É um grande leque tradicional chinês o que os arquitetos do escritório alemão Glöckner Architekten GmbH tinham em mente ao estudar o projeto do novo National Indoor Stadium de Pequim. E é isso o que justamente aparece diante dos olhos quando desde a área sul do Olympic Green nos dirigimos para esta imensa estrutura. O leque para a cultura chinesa é um símbolo, um objeto capaz de proporcionar para quem está em frente, um detalhe preciso da condição social. Na verdade, no passado, o leque indicava a própria classe social. Mas também estamos lidando com um trabalho incrível de arte e isso é testemunhado por muitos artistas chineses do passado que pintaram paisagens e cenas memoráveis sobre sua superfície. Visto por este prisma, o National Indoor Stadium faz exatamente a mesma coisa: como um leque expressa imediatamente a hierarquia da China para quem está na sua presença. Mas depois transforma-se em arte graças a soluções inovadoras de design, dignas de grande atenção. O National Indoor Stadium não é apenas um lugar dedicado a competições esportivas, é um sinal claro da cultura chinesa moderna.

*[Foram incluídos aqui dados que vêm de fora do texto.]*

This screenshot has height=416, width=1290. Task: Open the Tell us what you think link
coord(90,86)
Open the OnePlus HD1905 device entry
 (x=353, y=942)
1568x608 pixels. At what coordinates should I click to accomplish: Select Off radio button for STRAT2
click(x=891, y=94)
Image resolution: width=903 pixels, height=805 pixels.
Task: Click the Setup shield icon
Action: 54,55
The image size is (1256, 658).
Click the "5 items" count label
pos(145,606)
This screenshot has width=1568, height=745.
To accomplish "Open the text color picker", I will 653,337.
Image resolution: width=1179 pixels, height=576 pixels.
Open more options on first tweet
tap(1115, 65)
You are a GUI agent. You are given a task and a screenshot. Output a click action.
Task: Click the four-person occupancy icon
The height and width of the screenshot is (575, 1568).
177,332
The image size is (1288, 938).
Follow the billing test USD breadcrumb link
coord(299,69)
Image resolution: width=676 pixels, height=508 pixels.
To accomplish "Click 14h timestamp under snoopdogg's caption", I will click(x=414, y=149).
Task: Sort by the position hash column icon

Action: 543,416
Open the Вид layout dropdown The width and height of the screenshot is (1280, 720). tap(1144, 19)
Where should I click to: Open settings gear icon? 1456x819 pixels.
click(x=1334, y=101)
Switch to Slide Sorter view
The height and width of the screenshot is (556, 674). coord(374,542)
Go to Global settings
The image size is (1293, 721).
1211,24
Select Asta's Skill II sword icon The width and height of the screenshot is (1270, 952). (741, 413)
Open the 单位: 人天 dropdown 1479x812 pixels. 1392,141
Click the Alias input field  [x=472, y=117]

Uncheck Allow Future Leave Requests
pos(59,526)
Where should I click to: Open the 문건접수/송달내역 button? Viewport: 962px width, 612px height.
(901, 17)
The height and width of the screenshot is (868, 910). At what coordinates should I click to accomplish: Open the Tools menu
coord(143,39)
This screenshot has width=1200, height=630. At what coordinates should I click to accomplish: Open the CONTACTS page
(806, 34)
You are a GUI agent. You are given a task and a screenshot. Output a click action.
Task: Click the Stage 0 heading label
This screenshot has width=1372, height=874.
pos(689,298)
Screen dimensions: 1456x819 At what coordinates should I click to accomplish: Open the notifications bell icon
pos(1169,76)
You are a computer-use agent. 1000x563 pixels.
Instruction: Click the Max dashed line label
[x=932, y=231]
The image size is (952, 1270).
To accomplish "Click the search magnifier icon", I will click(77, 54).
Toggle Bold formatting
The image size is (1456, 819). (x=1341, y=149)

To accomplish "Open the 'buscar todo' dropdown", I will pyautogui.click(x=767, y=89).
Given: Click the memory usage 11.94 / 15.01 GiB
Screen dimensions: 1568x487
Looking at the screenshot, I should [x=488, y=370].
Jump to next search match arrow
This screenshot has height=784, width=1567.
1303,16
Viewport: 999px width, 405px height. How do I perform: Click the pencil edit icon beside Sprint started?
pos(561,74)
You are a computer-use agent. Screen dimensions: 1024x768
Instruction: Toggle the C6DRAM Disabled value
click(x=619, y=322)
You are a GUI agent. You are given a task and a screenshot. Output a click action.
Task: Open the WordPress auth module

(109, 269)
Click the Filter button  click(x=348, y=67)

Tecnologia para o meio ambiente

O estádio está composto por uma estrutura principal, por um ginásio de aquecimento adjacente e por outros anexos externos. A arena principal e a pequena galeria do hall adjacente estão incorporadas sob a mesma cobertura com vigas de aço, enquanto uma onda em movimento se estende levemente sobre elementos funcionais. A importância desta estrutura não é, no entanto, puramente estética. O projeto teve que considerar escolhas bem precisas capazes de se adaptar perfeitamente com um dos conceitos mais importantes utilizados pelo comitê organizador dos Jogos Olímpicos de 2008, ou seja, o das "Olimpíadas Verdes". O respeito ao meio ambiente, o baixo consumo de energia e o uso de materiais ecológicos foram os eixos nos quais giraram muitas soluções que estão na base desta estrutura e de todas aquelas adjacentes. O revestimento da parede que cobre a estrutura principal, por exemplo, está constituído por vidro de baixa emissão que assegura o isolamento e o aumento da eficiência energética, reduzindo a dispersão de calor e atuando tanto como um filtro de raios UVA quanto de isolamento acústico. Sob a superfície do revestimento de vidro foi colocado, além disso, um sistema fotovoltaico capaz de produzir toda a energia necessária para iluminar o estádio durante o dia. Se não fosse suficiente, a construção conta com um sistema de aquecimento com bombas de água e está equipada com um sistema para a recolha de água da chuva, disposto no teto.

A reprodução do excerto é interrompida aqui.